• **Data**

◆ ◆ ◆

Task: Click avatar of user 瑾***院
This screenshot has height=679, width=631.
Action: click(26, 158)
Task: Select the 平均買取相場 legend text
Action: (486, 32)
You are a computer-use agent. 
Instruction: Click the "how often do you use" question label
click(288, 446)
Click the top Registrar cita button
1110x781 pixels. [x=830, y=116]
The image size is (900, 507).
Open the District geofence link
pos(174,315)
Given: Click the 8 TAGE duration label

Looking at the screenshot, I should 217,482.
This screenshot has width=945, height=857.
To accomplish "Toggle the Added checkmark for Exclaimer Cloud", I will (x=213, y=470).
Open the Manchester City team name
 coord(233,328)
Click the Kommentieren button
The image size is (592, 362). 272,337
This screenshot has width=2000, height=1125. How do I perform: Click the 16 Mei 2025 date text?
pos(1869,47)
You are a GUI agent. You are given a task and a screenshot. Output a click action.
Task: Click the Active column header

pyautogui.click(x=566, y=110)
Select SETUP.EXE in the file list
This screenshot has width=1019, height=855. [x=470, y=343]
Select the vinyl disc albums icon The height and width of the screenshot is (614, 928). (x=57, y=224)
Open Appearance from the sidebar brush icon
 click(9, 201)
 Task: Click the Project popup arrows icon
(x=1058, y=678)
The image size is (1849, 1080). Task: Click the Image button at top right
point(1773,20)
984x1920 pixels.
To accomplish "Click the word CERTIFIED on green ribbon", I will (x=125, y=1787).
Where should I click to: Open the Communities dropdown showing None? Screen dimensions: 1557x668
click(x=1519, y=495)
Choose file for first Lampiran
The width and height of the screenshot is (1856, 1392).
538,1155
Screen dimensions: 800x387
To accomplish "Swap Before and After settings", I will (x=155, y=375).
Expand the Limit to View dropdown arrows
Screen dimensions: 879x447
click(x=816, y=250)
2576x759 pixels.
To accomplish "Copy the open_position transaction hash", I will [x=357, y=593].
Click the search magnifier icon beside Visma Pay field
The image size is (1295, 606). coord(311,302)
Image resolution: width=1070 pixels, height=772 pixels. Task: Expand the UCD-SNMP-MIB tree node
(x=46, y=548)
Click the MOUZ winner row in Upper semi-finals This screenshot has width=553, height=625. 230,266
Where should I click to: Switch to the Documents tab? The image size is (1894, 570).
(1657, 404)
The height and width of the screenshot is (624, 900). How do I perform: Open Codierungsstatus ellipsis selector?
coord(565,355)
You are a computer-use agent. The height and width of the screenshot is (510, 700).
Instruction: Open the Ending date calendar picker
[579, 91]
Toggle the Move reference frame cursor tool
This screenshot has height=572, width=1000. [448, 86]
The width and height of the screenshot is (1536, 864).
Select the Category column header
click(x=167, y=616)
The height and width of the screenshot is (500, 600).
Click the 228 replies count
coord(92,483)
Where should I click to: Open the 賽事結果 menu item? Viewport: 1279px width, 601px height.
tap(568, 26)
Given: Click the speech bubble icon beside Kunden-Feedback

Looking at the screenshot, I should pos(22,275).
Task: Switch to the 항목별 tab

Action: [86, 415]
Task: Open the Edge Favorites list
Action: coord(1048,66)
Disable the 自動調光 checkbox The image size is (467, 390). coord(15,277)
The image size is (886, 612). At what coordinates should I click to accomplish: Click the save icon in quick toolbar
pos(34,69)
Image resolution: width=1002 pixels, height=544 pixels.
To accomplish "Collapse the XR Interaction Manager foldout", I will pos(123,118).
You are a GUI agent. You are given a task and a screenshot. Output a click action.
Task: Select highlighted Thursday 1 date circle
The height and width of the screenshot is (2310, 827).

◆ ◆ ◆

• **What is needed**
Transcribe the material in full; every line must match exactly.

• **Your response**
Task: Click avatar of user 瑾***院
This screenshot has height=679, width=631.
Action: click(26, 158)
Task: Select the 平均買取相場 legend text
Action: (486, 32)
You are a computer-use agent. 
Instruction: Click the "how often do you use" question label
click(288, 446)
Click the top Registrar cita button
1110x781 pixels. [x=830, y=116]
The image size is (900, 507).
Open the District geofence link
pos(174,315)
Given: Click the 8 TAGE duration label

Looking at the screenshot, I should 217,482.
This screenshot has width=945, height=857.
To accomplish "Toggle the Added checkmark for Exclaimer Cloud", I will (x=213, y=470).
Open the Manchester City team name
 coord(233,328)
Click the Kommentieren button
The image size is (592, 362). 272,337
This screenshot has width=2000, height=1125. How do I perform: Click the 16 Mei 2025 date text?
pos(1869,47)
You are a GUI agent. You are given a task and a screenshot. Output a click action.
Task: Click the Active column header

pyautogui.click(x=566, y=110)
Select SETUP.EXE in the file list
This screenshot has width=1019, height=855. [x=470, y=343]
Select the vinyl disc albums icon The height and width of the screenshot is (614, 928). (x=57, y=224)
Open Appearance from the sidebar brush icon
 click(9, 201)
 Task: Click the Project popup arrows icon
(x=1058, y=678)
The image size is (1849, 1080). Task: Click the Image button at top right
point(1773,20)
984x1920 pixels.
To accomplish "Click the word CERTIFIED on green ribbon", I will (x=125, y=1787).
Where should I click to: Open the Communities dropdown showing None? Screen dimensions: 1557x668
click(x=1519, y=495)
Choose file for first Lampiran
The width and height of the screenshot is (1856, 1392).
538,1155
Screen dimensions: 800x387
To accomplish "Swap Before and After settings", I will (x=155, y=375).
Expand the Limit to View dropdown arrows
Screen dimensions: 879x447
click(x=816, y=250)
2576x759 pixels.
To accomplish "Copy the open_position transaction hash", I will [x=357, y=593].
Click the search magnifier icon beside Visma Pay field
The image size is (1295, 606). coord(311,302)
Image resolution: width=1070 pixels, height=772 pixels. Task: Expand the UCD-SNMP-MIB tree node
(x=46, y=548)
Click the MOUZ winner row in Upper semi-finals This screenshot has width=553, height=625. 230,266
Where should I click to: Switch to the Documents tab? The image size is (1894, 570).
(1657, 404)
The height and width of the screenshot is (624, 900). How do I perform: Open Codierungsstatus ellipsis selector?
coord(565,355)
You are a computer-use agent. The height and width of the screenshot is (510, 700).
Instruction: Open the Ending date calendar picker
[579, 91]
Toggle the Move reference frame cursor tool
This screenshot has height=572, width=1000. [448, 86]
The width and height of the screenshot is (1536, 864).
Select the Category column header
click(x=167, y=616)
The height and width of the screenshot is (500, 600).
Click the 228 replies count
coord(92,483)
Where should I click to: Open the 賽事結果 menu item? Viewport: 1279px width, 601px height.
tap(568, 26)
Given: Click the speech bubble icon beside Kunden-Feedback

Looking at the screenshot, I should pos(22,275).
Task: Switch to the 항목별 tab

Action: [86, 415]
Task: Open the Edge Favorites list
Action: coord(1048,66)
Disable the 自動調光 checkbox The image size is (467, 390). coord(15,277)
The image size is (886, 612). At what coordinates should I click to accomplish: Click the save icon in quick toolbar
pos(34,69)
Image resolution: width=1002 pixels, height=544 pixels.
To accomplish "Collapse the XR Interaction Manager foldout", I will pos(123,118).
You are a GUI agent. You are given a task and a screenshot. Output a click action.
Task: Select highlighted Thursday 1 date circle
The height and width of the screenshot is (2310, 827).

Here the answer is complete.